それはずっとまぶたを閉じていた瞳には強すぎる蛍光灯の光にも似た光を放って太一の視界のすみでいつもいつも
きらきらと輝いていた。
そのリング状の光が太一を妖しい想像から引き上げさせているのに、またそれと同時に同じ光によって縛られていた。
どんなに自分が彼女をまぶたの裏に招きいれ蟲惑的に微笑ませようがいやらしく躍らせようがもう彼女は結婚して
いる・・・・・ それが太一の胸を締め付け、また安心もさせる。どうあっても自分の手の中には抱かれる事のない
女だからだ。

しかし実体があろうがなかろうがまぶたの裏にるみによく似た女が存在していたのは事実で、その証拠に太一の
股間はジーンズのパンツのせいで痛いくらいに勃起しきっていて、ジッパーを降ろしてジーパンとトランクスを
一緒に一気に膝まで降ろすと100円玉を握っていたほうの手でペニスを包み、勢いよく上下させしごき上げた。

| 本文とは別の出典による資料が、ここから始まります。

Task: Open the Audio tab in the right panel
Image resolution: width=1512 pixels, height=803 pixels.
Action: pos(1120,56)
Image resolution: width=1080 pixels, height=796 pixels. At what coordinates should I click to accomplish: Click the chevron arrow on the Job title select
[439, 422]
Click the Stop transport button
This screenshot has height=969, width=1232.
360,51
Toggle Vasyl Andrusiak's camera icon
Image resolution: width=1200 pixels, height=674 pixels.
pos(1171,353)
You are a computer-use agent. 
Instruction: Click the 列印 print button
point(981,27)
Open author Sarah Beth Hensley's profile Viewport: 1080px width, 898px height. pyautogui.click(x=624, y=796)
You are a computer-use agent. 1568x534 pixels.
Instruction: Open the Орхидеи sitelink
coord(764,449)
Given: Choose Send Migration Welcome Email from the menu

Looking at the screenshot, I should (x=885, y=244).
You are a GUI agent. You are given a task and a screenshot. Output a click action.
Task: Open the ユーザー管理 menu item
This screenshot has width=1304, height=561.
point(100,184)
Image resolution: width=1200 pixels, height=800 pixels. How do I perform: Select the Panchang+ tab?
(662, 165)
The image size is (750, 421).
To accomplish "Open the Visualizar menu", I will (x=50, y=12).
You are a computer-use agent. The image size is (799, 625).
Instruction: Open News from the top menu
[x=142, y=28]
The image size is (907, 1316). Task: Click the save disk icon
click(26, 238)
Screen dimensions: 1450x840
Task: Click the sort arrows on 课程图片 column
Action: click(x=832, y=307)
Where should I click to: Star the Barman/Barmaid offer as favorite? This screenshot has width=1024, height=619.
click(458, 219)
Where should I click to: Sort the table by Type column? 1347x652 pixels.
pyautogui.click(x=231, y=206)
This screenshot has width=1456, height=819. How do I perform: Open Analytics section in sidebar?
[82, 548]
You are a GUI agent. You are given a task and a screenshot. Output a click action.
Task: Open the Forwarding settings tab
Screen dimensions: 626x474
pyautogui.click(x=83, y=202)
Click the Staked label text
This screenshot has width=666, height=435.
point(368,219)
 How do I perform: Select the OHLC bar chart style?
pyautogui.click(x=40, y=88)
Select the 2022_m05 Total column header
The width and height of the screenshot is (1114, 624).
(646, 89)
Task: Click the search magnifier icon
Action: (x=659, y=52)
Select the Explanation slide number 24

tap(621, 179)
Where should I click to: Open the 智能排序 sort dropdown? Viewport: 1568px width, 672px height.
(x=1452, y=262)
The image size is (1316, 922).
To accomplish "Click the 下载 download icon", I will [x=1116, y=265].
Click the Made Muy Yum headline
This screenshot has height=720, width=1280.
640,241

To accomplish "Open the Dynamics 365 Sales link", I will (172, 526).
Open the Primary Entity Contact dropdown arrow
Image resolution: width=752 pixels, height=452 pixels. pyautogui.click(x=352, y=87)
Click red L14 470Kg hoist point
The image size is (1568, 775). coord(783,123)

あっという間に絶頂が訪れて、カーペットに白い精液の水溜りを作る。
 今までオナニーをしていなかったぶんその匂いは濃く立ち上って太一の鼻をつき、まどろんでいく意識の中で
るみさんからしたいいにおいとは大違いだな、とぼんやりと思った。
 るみでもビデオの女でもないものに向かってほとばしらせたものを目の端でだけ見やると、太一は自分に体を
弄らせ熱い息を吐いていたのは二人の遠い女の影が交錯してあわさったもののように思えてならなかった。
 何か気だるいようなものや諦めにも似たものが太一の顔の上あたりに積もって目を閉じたら訪れる闇は優しいと
囁き誘って、言葉のままに暗闇にもどると先程まで肌をあわせていた淫らで愛しい女はすでにどこにも見当たらず、
やがて太一も眠りの気配に引き寄せられて自分のまぶたの裏から姿を消した。